Problem - Please rewrite everything from the line containing "Open the Add buyer groups link" down to the end of the lines below as a Markdown table with the columns Row and Line text, skipping blank lines. Leave the pictures out of your answer.
================================
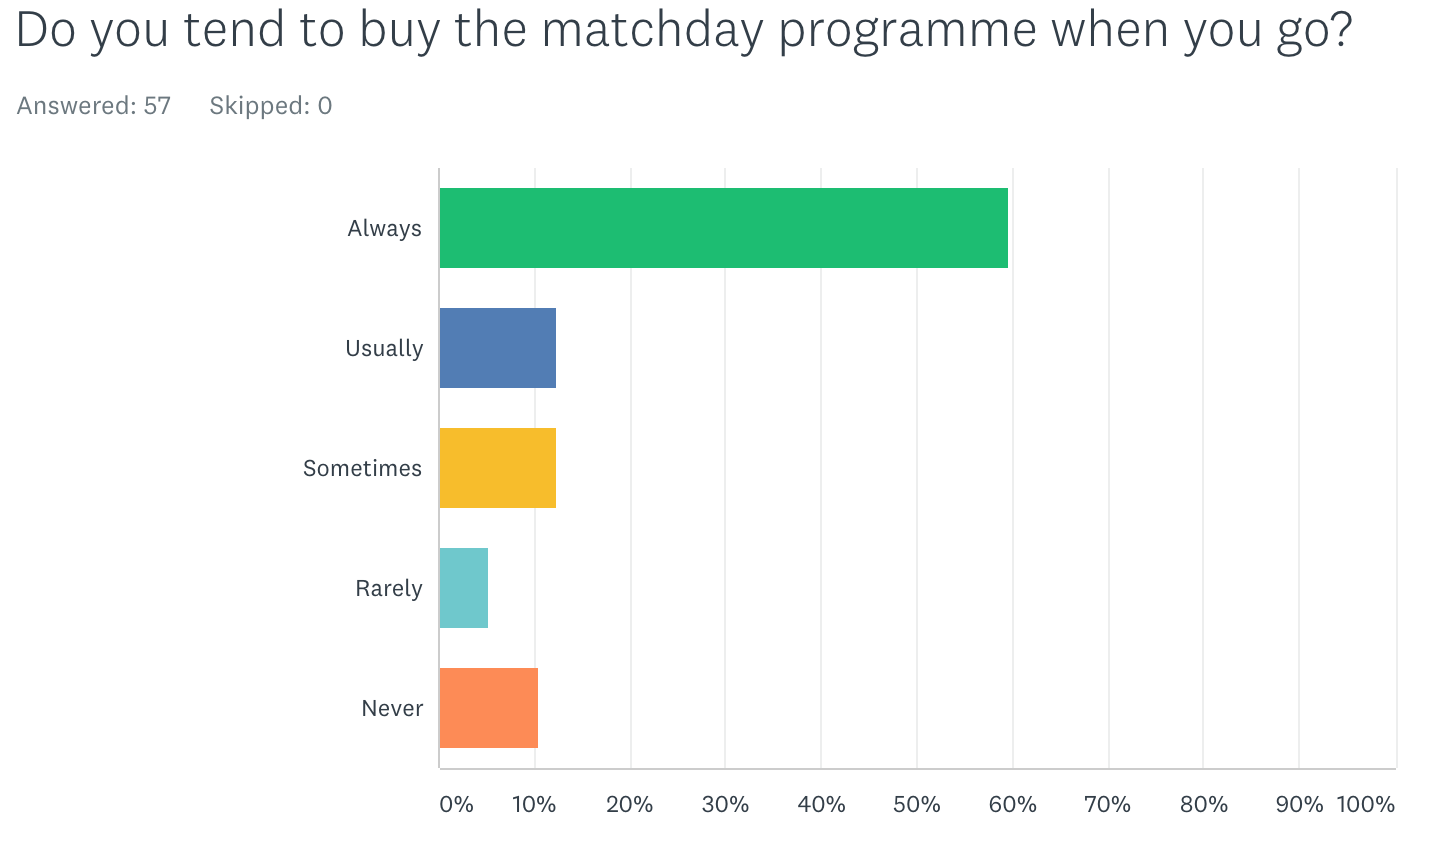Click the Usually category label

(x=384, y=348)
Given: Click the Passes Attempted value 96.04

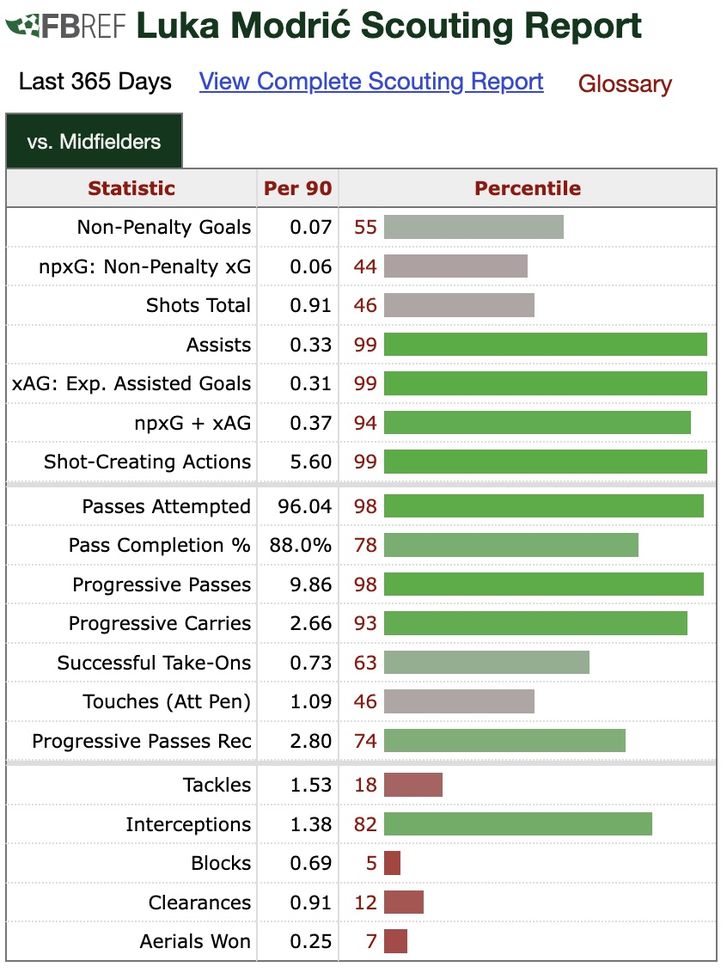Looking at the screenshot, I should point(304,507).
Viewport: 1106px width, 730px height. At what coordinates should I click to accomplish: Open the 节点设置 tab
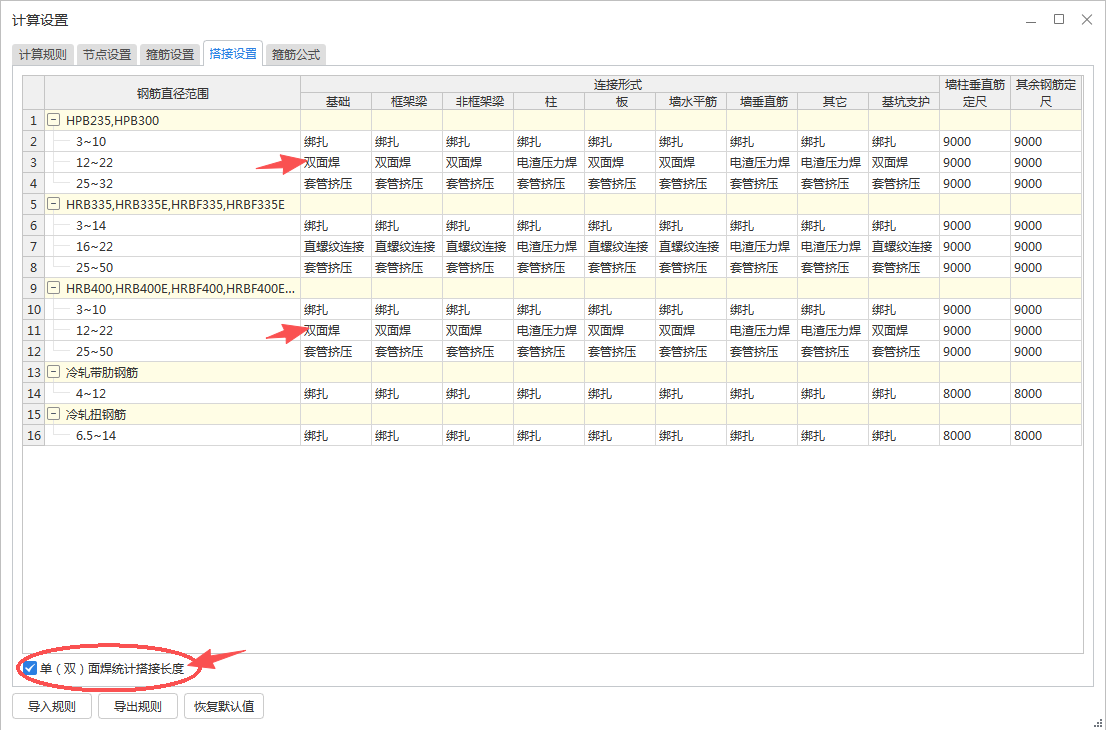[106, 54]
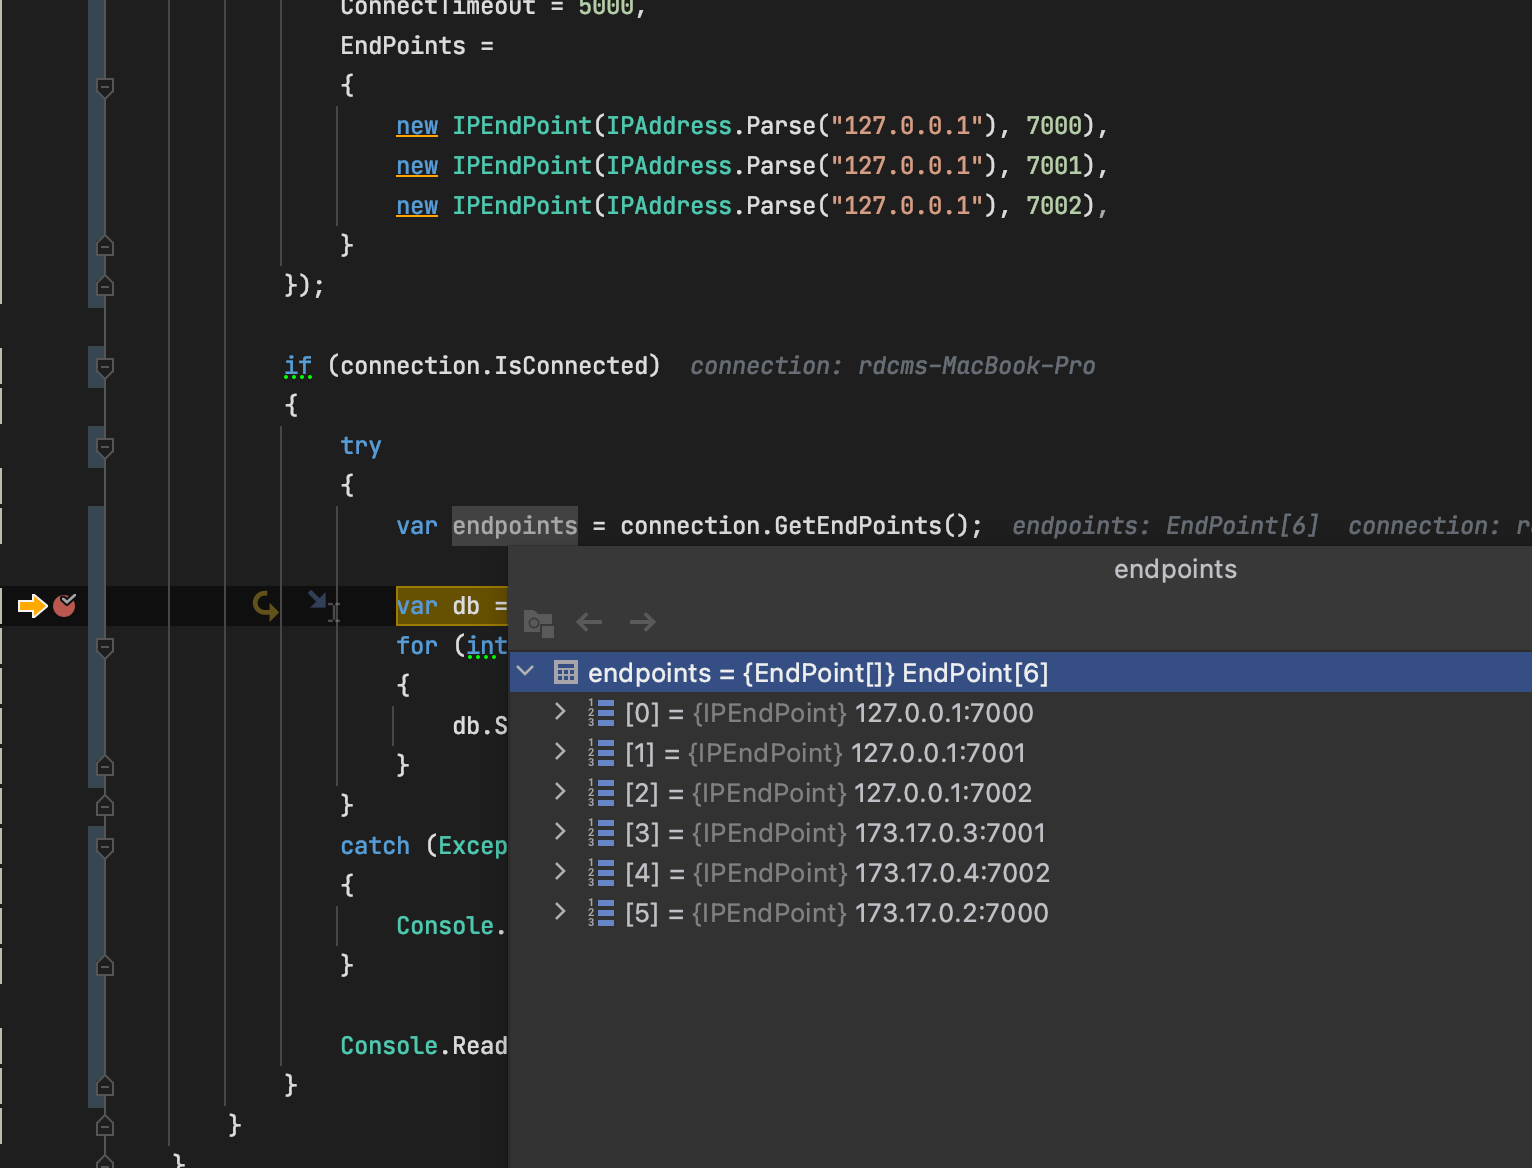Toggle the verified breakpoint on the db line
Image resolution: width=1532 pixels, height=1168 pixels.
[64, 605]
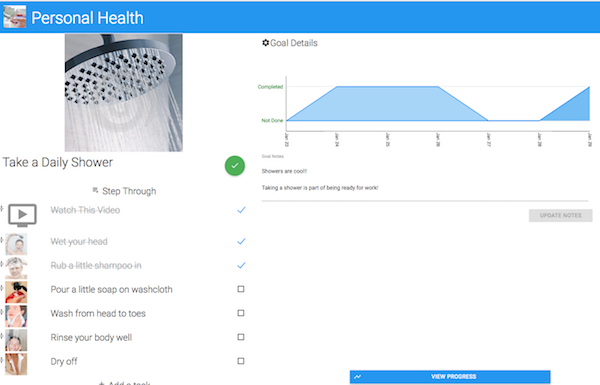Image resolution: width=600 pixels, height=385 pixels.
Task: Uncheck the Rub a little shampoo in checkmark
Action: (241, 265)
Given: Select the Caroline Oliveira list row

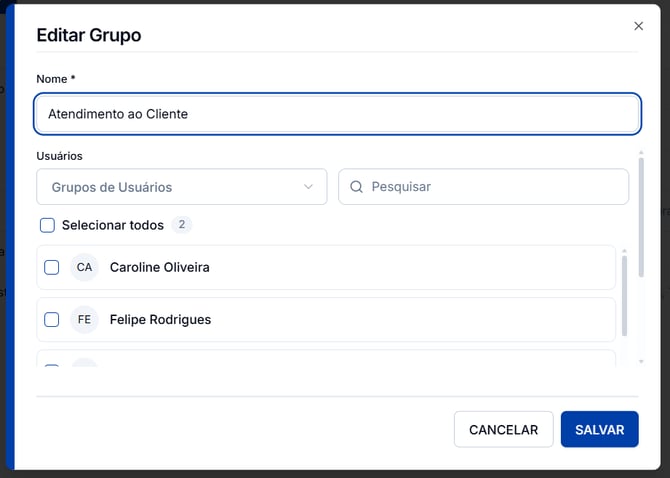Looking at the screenshot, I should pos(326,267).
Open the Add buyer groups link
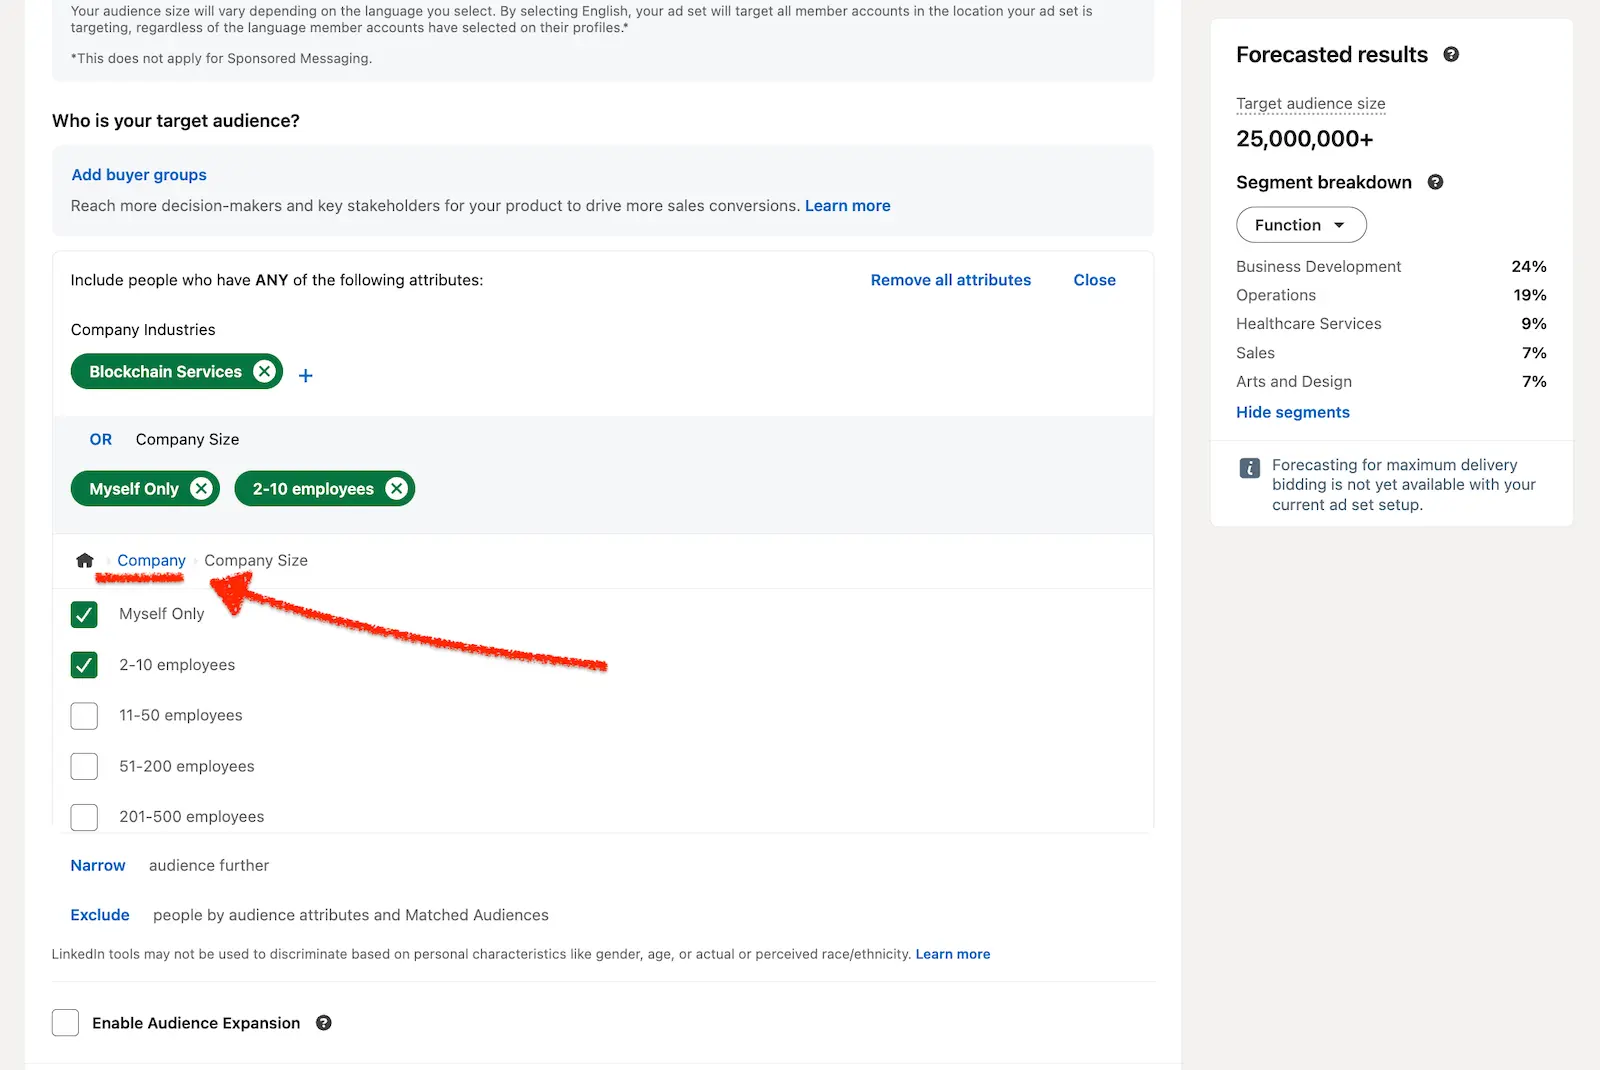Image resolution: width=1600 pixels, height=1070 pixels. [x=139, y=175]
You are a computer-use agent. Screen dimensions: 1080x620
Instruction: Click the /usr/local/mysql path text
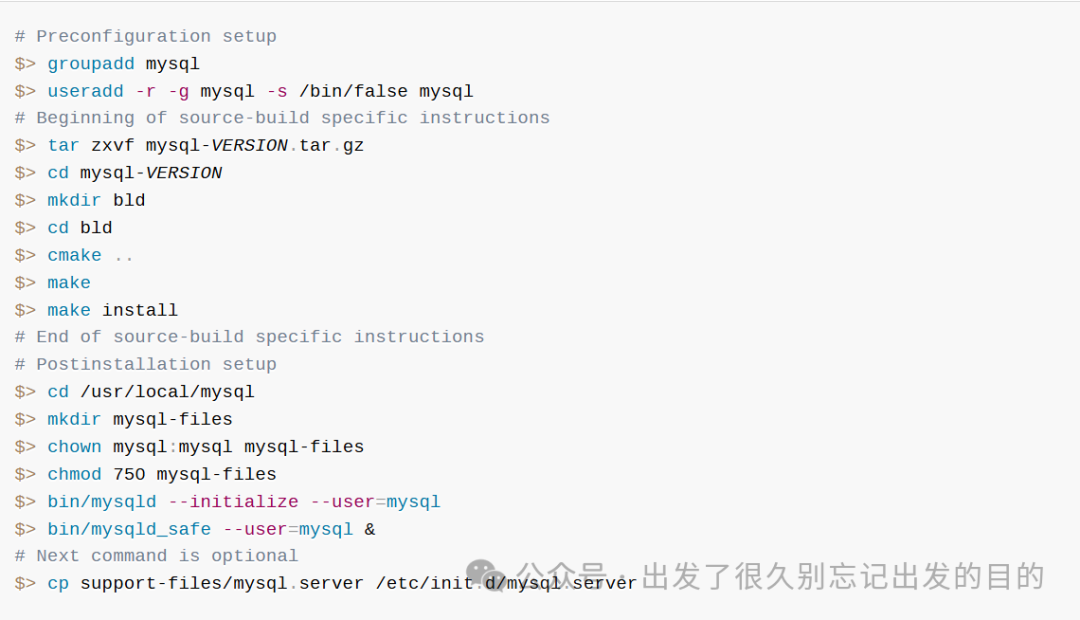point(167,392)
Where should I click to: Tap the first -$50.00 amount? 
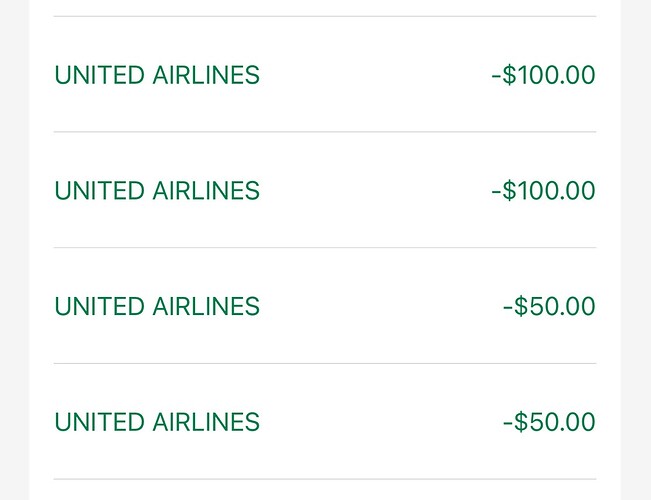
================================
Response below -
| Row | Line text |
|---|---|
| 1 | Open the Add buyer groups link |
| 2 | Image resolution: width=1600 pixels, height=1070 pixels. [x=139, y=175] |
| 3 | You are a computer-use agent. Screen dimensions: 1080x620 |
| 4 | Instruction: Click the /usr/local/mysql path text |
| 5 | point(167,392) |
| 6 | Where should I click to: Tap the first -$50.00 amount?  |